My partner and I are Carers. By Carers I mean that we provide unpaid physical, medical, emotional, social and spiritual help and support. We've been the main Carers for various family members and friends for over 13 years now, the entire length of our relationship.
For the last few years our Caring role has been central to everything else in our lives as the Elders we currently support have needed increasing amounts of help. The remote and challenging environment of where we (and the Elders) live adds extra elements to our Care work too. The weather conditions in the winter can mean basic needs, (being warm, having enough food, getting medical help if needed), take a lot of extra time, thought and energy. This coupled with the isolation of our homes has meant its impossible to access help in the form of paid carers. Having said that our local District Nursing and Community Rehabilitation (physiotherapy. occupational therapy) teams are excellent and make the long journey here whenever we need them.
So what has this got to do with Permaculture Design?.
Everything. In order to provide good Care for the Elders, manage one of us going out to work full time, run the farm and deal with any unexpected life events/crises, while at the same time looking after our own health and wellbeing, we need a robust and thorough system to achieve this.
Both through the official reports and through personal and professional experience, the evidence shows that unpaid Carers are at a high risk of stress and neglecting their own health needs. The awareness that we can only Care for the Elders here if we are fit and well, is central to aim of having as good a balance of care of ourselves as well as care of others as possible.
To do this we frequently evaluate how our life in all aspects is going. We use a Design Process (usually SADIMET - Survey, Analyse, Decisions, Implement, Maintain, Evaluate, Tweak ) to do this, at least weekly, but more often if things are uncertain and changeable. Spending anything from 10 minutes to a couple of hours, or on some occasions a whole weekend. Working through the process has been invaluable to our lives and to the balance we strive for, in terms of time and inner resources spent promoting the health, dignity and well being of those we Care for and the same for ourselves.

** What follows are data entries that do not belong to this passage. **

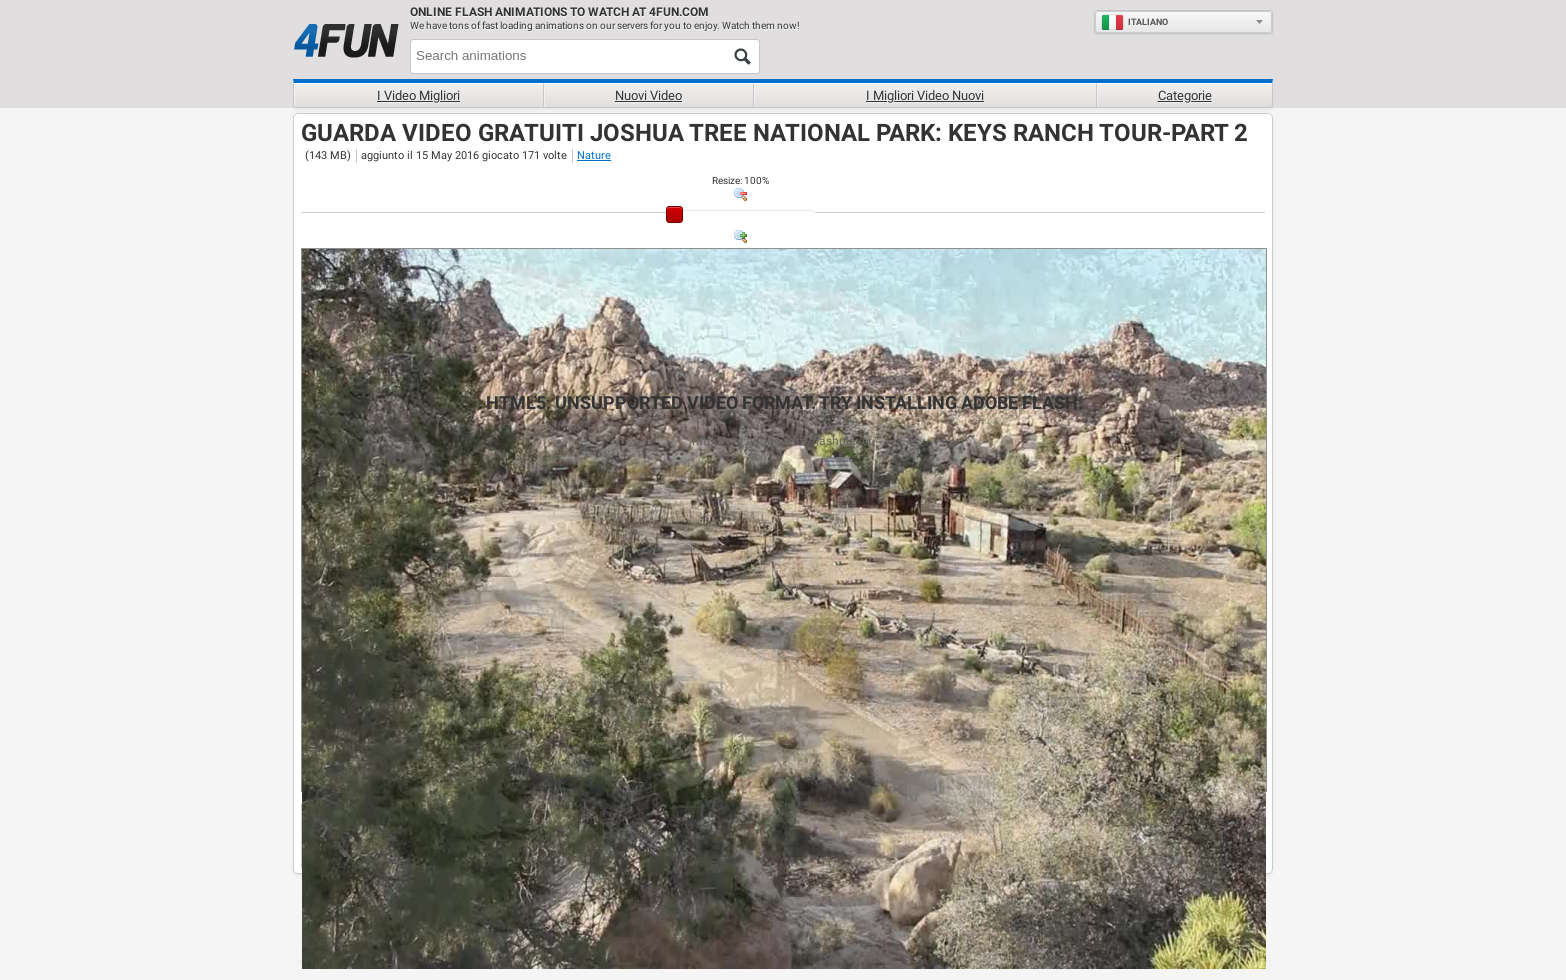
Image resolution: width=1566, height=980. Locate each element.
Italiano (1134, 22)
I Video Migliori (418, 95)
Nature (594, 155)
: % (740, 180)
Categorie (1185, 95)
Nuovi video (648, 95)
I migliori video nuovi (925, 95)
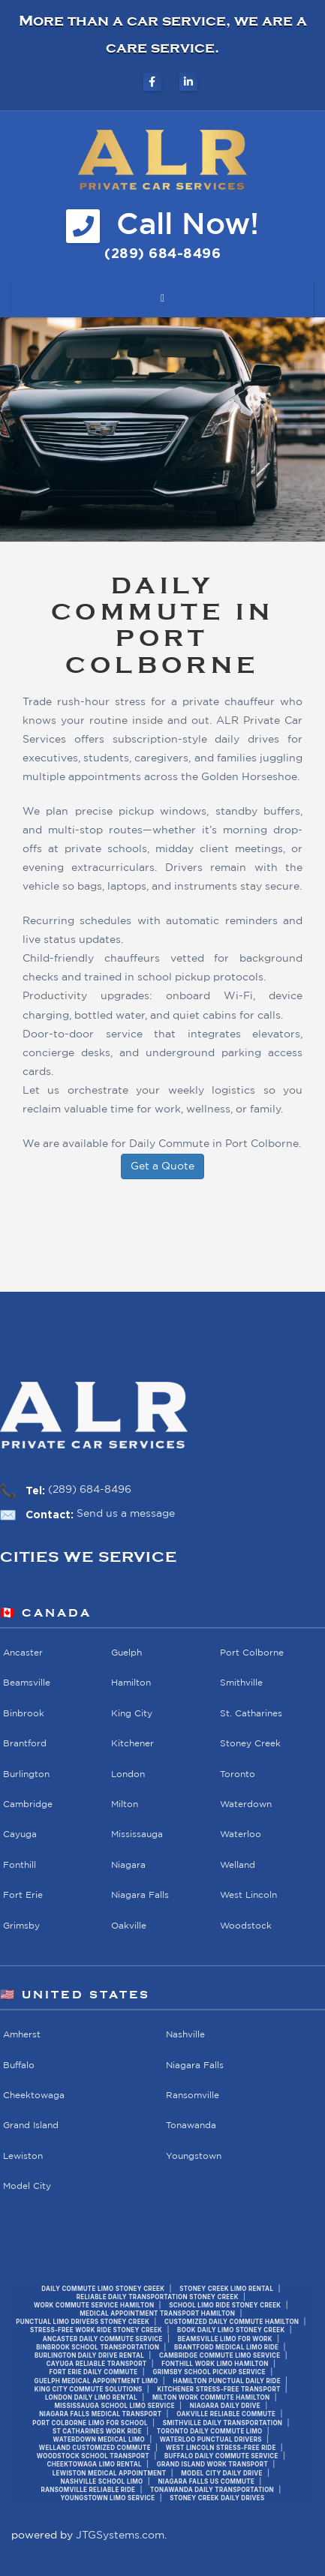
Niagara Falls (140, 1895)
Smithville (241, 1683)
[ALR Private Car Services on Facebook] (152, 82)
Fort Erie (23, 1895)
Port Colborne (252, 1653)
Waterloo (240, 1834)
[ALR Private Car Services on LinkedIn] (188, 82)
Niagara (128, 1865)
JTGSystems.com (120, 2535)
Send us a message (126, 1513)
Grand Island (31, 2125)
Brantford (25, 1744)
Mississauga (137, 1834)
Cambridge (28, 1804)
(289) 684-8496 (89, 1489)
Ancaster (23, 1653)
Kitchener (132, 1744)
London (128, 1774)
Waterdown (246, 1804)
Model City (27, 2186)
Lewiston (23, 2156)
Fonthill (19, 1865)
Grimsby (21, 1926)
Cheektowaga (34, 2095)
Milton (124, 1804)
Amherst (22, 2035)
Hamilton (131, 1683)
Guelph (126, 1653)
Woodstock (246, 1926)
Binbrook (23, 1714)
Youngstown (193, 2156)
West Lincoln (248, 1895)
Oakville (128, 1926)
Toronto (237, 1774)
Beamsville (26, 1683)
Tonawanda (191, 2125)
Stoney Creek (250, 1744)
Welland (237, 1865)
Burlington (26, 1774)
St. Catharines (251, 1714)
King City (131, 1714)
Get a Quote (162, 1166)
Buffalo (19, 2065)
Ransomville (192, 2095)
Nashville (185, 2035)
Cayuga (20, 1834)
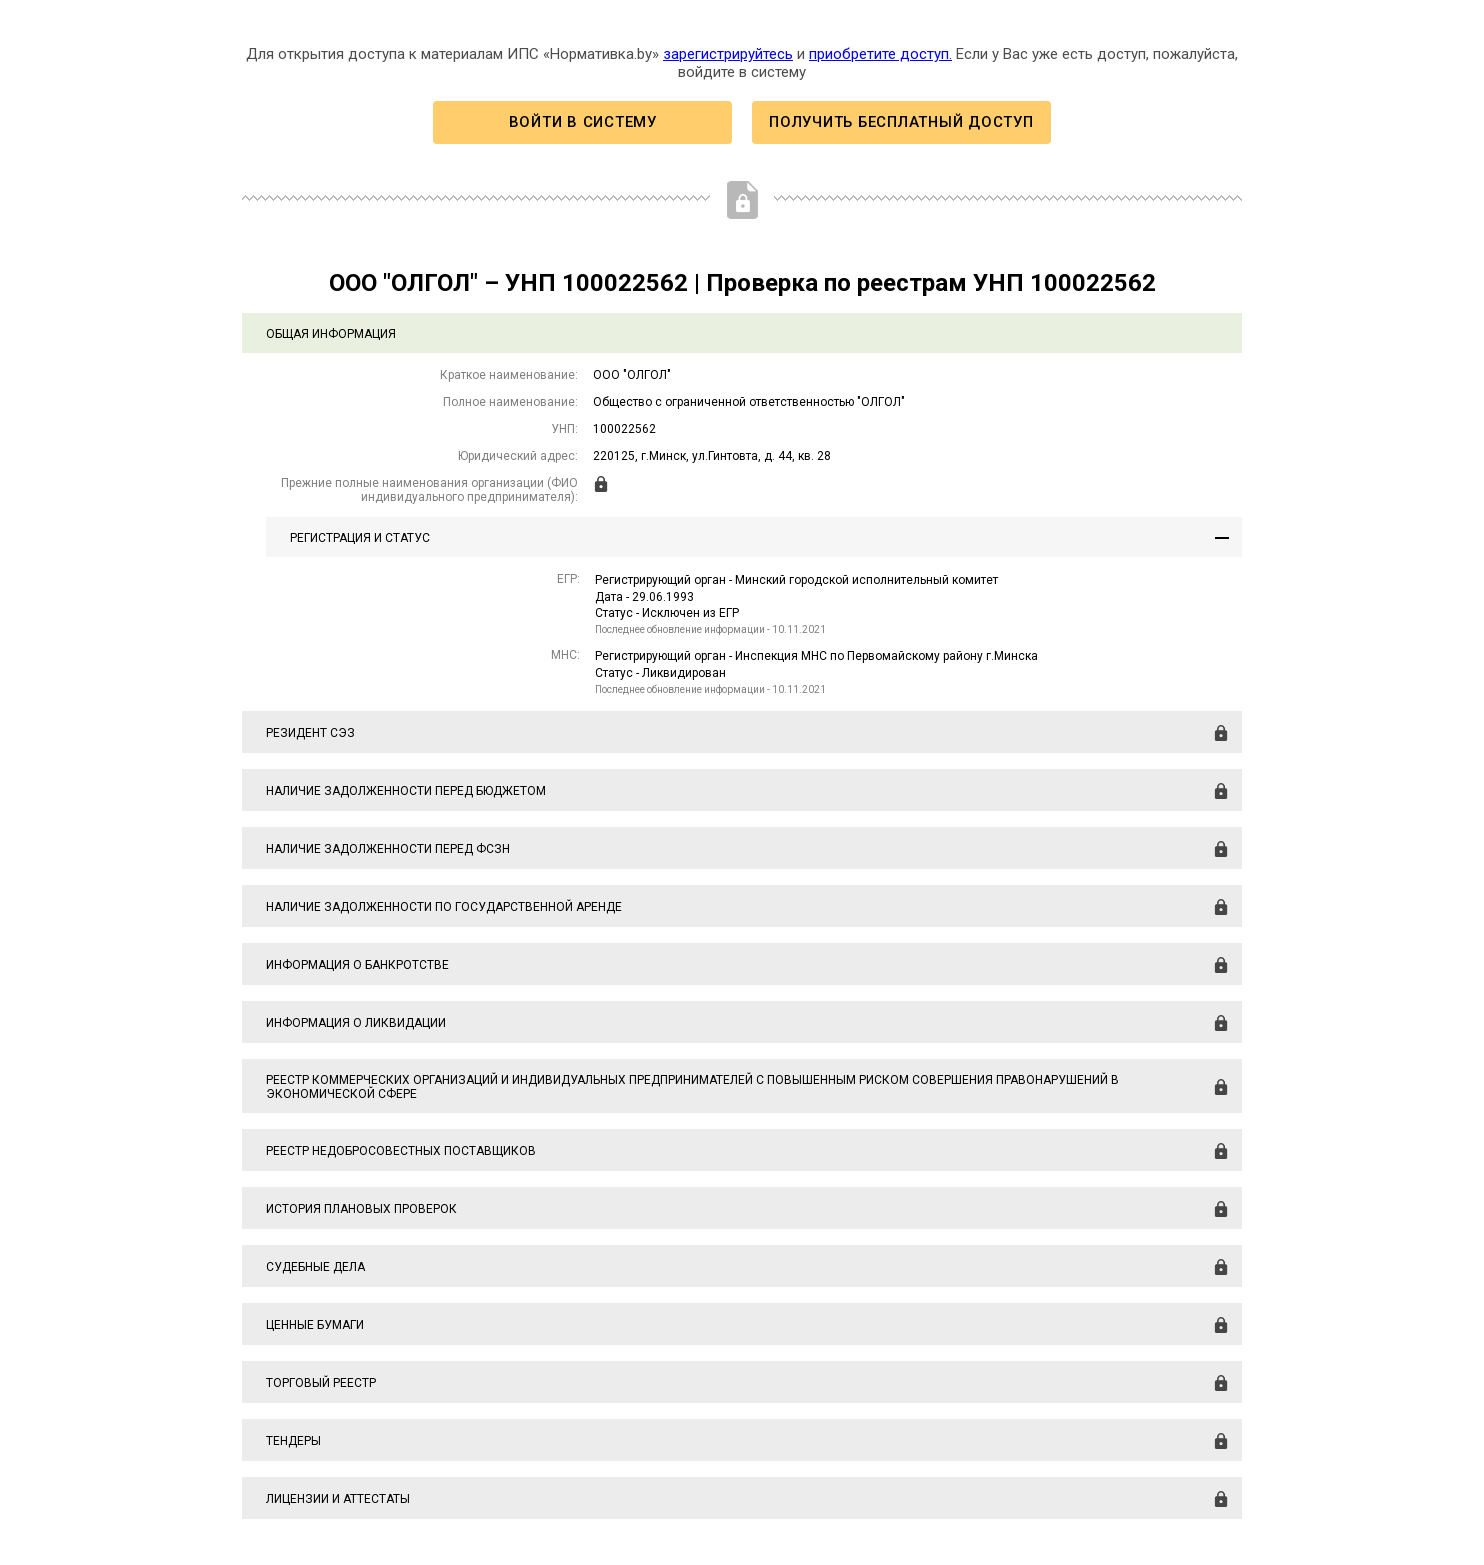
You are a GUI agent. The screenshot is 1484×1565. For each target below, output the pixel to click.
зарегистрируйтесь (728, 54)
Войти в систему (583, 122)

Its been an eventful learning journey to get to this point, but using the different elements of Permaculture Design has helped massively. For anyone else interested in applying the Design process to similar situations either now, or in the future, I can recommend reading Looby Macnamara's book 'People and Permaculture', which focuses on using permaculture to design all aspects of our lives, relationships and society. In addition I have recently set up a Facebook Group 'Designing Our Health, Designing Our Care' which aims to provide a space to
share ideas related to using Permaculture Design to guide and enable health and care in their own lives and the lives of others.